Le Ministre de la Communication, de la Culture, des Arts et du Tourisme a souligné un moment clé de la cérémonie : l’inauguration d'une nouvelle infrastructure au sein de la Bibliothèque, rendue possible grâce à la générosité de l'Ambassade du Japon et de l’Association Littérature Sans Frontière. L’infrastructure a coûté plus de 91 millions de francs CFA et est bâtie sur une superficie de 246 m².
Elle est constituée d'une salle de lecture, d'une salle de stockage de livres, d'un bureau, de salles d’eau et d'un pavillon externe, le tout entièrement équipé de mobiliers de bureau et de matériels informatiques.

Cette inauguration est la preuve tangible que l'engagement pour le livre et le savoir se traduit par des actes concrets et des investissements structurants, essentiels pour l’épanouissement intellectuel de la jeunesse, comme l'a rappelé la quatrième vice-présidente de la commune de Ouagadougou.

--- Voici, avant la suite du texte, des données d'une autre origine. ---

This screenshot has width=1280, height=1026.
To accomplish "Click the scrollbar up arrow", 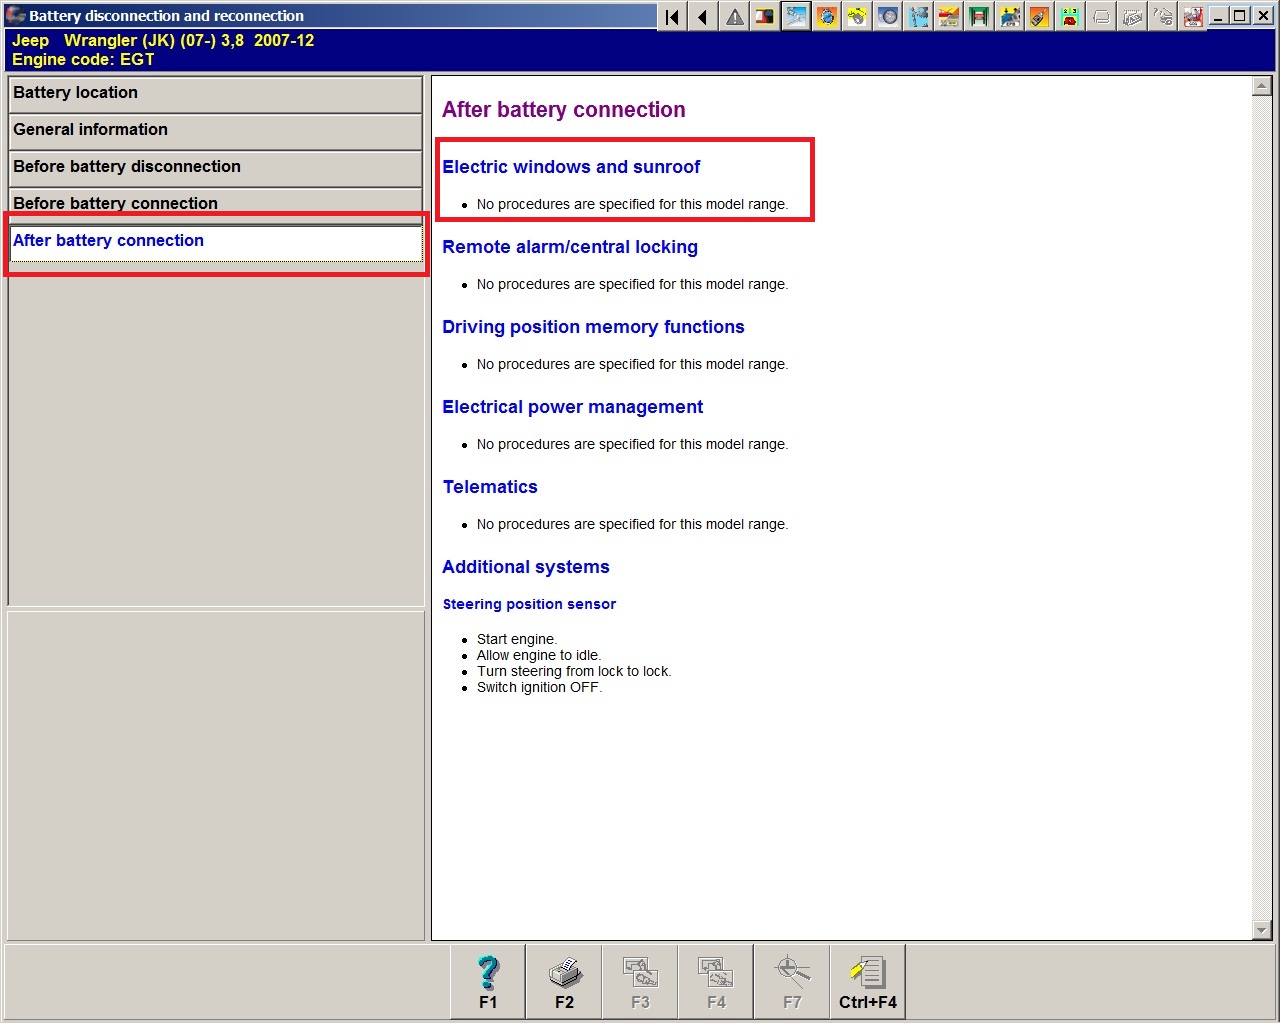I will (1261, 87).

L'Appel aux Jeunes : Lire, Écrire, Bâtir
Le message commun qui a traversé tous les discours s'adressait avec insistance à la jeunesse burkinabè et africaine. Le Président du Faso a clairement désigné cette génération comme « celle qui doit transformer notre résistance en victoire durable » et leur a rappelé : « Ne laissez personne penser à votre place. Lisez, explorez, questionnez, créez. »
Cette interpellation est un écho direct aux paroles de l'illustre Amadou Hampâté Bâ, rappelant que l'avenir de l'Afrique dépend de sa jeunesse. Parrainer la FILO, c'est accepter d'être un « passeur de flammes », cette flamme de la connaissance, de la curiosité et de l'élévation de l'esprit.

Le Ministre nigérien a rappelé, avec émotion, la nécessité de rester éveillé intellectuellement en hommage aux forces de défense et de sécurité qui « restent éveillés pour que par la grâce d’Allah, notre sommeil soit paisible ». La lecture et l'écrit sont le pendant civil et intellectuel de cette veille militaire.
Le message est clair : « Un peuple qui lit est un peuple qui sait se réinventer, un peuple qui écrit est un peuple qui bâtit, un peuple qui publie est un peuple qui rayonne. »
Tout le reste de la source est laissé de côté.